В публикуемой записной книжке мотив «Ирис» связан не с бабочками, а со строением человеческого глаза (интересно, что Бунин посвящает целую страничку этой теме — безусловно, важной для него). Поскольку название бабоч­ки, «Ириса», стоит последним, теоретически возможен потенциаль­ный переход разговора к этимологии, а затем и к строению глаза (от радуги — к ра­дуж­ной оболочке). Таким образом, при дискурсивном подходе вполне воз­мож­на опосредованная (или ассоциативная) связь записной книжки с создаваемым текстом.

Цепочки перечислений, выстраивающих обобщенно-тематические карти­ны, можно заметить и в текстах готовых произведений. Например, в пятой кни­ге «Жизни Арсеньева», наиболее близкой стилистическими приемами «Темным аллеям», выстроена цепочка универсальных мотивов, характеризующих русскую классическую поэзию: «Но все эти вьюги, леса, поля, поэтически-дикарские радости уюта, жилья, огня были особенно чужды ей» [Бунин 1952: 291].

Список основных мотивов, взятых из любимых Буниным поэтов, мог бы оказаться в нашей записной книжке — наряду с необычными словоупотреблениями у классиков. В записные книжки другого типа Бунин часто заносит понравившиеся (поэтические) цитаты. Последовательность цитат с небольшим комментарием организует целый ряд глав «Жизни Арсеньева».

Похожие на приведенную выше словесные цепочки-определения энциклопедического свойства нередки и в «Темных аллеях» (см., например, в рассказе «Речной трактир» (1943), где существительные еще сильно разбавлены другими элементами описания: «...что это собственно такое, этот трактир? Свайная постройка, бревенчатый сарай с окнами в топорных рамах, уставленный столами под белыми, но нечистыми скатертями с тяжелыми дешевыми приборами, где в солонках соль перемешана с перцем и салфетки пахнут серым мылом, дощатый помост, то есть балаганная эстрада для балалаечников, гармонистов и арфянок, освещенная по задней стене керосиновыми лампочками с ослепительными жестяными рефлекторами, желтоволосые половые, хозяин из мужиков с толстыми волосами, с медвежьими глазками...» [Бунин 1946: 227]), и в опубликованных автором рассказах круга «Темных аллей» (см. перечисление разновидностей охоты и прочую охотничью терминологию в рассказе «Ловчий», 1946).

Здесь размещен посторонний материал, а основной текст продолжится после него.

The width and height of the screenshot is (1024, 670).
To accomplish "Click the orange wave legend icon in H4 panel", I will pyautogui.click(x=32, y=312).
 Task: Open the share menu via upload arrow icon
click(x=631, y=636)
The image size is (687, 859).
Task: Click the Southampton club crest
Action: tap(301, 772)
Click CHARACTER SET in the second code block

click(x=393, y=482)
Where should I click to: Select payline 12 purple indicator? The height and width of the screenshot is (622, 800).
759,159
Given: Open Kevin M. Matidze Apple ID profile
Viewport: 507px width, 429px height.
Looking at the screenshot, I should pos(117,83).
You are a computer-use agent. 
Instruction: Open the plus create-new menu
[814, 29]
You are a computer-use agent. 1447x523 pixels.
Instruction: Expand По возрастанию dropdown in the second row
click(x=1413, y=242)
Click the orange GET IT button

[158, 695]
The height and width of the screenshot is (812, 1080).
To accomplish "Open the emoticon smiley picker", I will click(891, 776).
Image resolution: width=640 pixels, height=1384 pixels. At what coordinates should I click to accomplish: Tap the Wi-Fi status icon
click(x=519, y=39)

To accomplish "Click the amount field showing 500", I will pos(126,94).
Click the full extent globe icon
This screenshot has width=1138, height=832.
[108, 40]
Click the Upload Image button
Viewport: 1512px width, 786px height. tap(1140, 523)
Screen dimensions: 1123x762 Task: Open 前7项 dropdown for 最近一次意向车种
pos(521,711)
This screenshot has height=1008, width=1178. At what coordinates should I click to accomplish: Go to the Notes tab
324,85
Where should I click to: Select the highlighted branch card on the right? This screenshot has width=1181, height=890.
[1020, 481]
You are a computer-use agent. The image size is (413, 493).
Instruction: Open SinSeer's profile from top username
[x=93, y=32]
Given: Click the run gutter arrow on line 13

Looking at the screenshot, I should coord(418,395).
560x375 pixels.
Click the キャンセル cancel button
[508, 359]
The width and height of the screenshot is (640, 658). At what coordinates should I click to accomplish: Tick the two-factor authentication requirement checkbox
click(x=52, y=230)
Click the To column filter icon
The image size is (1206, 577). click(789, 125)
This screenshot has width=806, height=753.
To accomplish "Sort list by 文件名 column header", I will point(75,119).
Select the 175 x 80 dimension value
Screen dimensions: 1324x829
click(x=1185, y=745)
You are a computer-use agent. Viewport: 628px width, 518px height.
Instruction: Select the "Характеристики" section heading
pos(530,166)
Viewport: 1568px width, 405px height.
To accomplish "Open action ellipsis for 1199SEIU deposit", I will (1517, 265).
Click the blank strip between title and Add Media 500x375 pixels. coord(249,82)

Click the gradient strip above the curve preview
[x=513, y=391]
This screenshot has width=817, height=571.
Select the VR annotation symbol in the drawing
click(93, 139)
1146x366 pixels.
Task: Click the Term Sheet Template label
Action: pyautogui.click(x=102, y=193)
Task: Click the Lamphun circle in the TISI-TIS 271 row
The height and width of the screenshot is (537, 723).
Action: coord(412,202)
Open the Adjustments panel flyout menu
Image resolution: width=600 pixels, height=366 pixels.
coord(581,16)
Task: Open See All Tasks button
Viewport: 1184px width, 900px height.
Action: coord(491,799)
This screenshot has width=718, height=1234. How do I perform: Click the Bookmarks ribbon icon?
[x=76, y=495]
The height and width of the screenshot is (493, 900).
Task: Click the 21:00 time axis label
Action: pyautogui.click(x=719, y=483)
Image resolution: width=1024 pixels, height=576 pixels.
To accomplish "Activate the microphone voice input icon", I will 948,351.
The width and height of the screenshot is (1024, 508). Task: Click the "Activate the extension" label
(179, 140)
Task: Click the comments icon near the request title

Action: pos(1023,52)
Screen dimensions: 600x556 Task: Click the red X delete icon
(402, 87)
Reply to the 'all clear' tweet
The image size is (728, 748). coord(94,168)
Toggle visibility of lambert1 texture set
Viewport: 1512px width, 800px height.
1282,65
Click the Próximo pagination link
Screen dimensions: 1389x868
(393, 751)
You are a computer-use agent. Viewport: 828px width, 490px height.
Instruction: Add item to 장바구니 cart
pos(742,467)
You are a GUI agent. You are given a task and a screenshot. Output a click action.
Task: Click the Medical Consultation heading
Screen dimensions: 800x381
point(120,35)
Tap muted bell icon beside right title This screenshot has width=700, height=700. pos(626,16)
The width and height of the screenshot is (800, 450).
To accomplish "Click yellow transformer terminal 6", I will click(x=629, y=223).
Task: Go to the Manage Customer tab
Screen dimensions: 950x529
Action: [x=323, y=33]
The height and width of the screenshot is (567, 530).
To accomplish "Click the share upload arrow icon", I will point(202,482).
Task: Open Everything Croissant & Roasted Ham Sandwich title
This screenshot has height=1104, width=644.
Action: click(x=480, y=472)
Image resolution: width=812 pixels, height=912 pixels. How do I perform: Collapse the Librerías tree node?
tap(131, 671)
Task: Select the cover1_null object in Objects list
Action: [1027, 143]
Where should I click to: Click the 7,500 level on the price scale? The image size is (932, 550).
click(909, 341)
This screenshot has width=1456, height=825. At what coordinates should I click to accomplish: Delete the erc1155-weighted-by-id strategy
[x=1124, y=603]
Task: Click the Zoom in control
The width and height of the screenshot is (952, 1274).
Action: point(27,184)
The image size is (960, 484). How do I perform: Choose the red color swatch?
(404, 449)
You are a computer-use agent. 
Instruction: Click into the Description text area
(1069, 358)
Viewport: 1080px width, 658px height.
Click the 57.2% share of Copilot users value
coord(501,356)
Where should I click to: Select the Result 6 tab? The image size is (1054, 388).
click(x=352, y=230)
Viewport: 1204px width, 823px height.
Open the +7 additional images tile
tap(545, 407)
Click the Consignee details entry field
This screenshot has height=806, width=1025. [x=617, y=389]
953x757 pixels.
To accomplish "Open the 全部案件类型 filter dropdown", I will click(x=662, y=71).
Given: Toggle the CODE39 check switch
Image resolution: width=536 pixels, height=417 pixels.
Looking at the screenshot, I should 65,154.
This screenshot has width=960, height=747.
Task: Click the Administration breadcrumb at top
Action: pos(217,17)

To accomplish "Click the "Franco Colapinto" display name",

Энциклопедизм в поздних текстах Бунина полифункционален. С одной стороны, он играет просветительскую роль. Писатель в последние десятилетия жизни не без основания утверждал, что никто, кроме него, уже не знает ста­рой России. Охотничьи термины, рассказ о видах бабочек, подробное описание доре­волюционного трактира и прочие элементы энциклопедии, вставленные в рассказ, имеют информативную функцию. С другой стороны, энциклопедические вставки в какой-то мере тормозят разбег повествования, создают сюжетную паузу, выводя текст за рамки традиционной новеллистичности. Так, в «Ловчем» цепочка терминов уже конкурирует с сюжетным развитием: собственно, не так важно, что происходит в рассказе старого повара Леонтия, как важны все те охотничьи словечки, которые возникают в его речи. Словечки даются почти как в словаре, с определениями — барчук перебивает Леонтия, спрашивает, что значит то или иное слово, а иногда спрашивает и где в слове ударение (см. в публикуемой записной книжке словоформы с проставленным ударением: особенность ударения становится поводом для включения слова в записную книжку). Под конец рассказ об охоте растворяет потенциальный основной сюжет — связанную с Малашкой историю, которая так и остается нерассказанной. Энциклопедизм, по сути, замещает сюжет, сводит его к конспек­ту-перечислению, а последовательность действий — к последовательности существительных или эпитетов. В этом проявляется общая склонность позднего Бунина к освобождению повествования от события.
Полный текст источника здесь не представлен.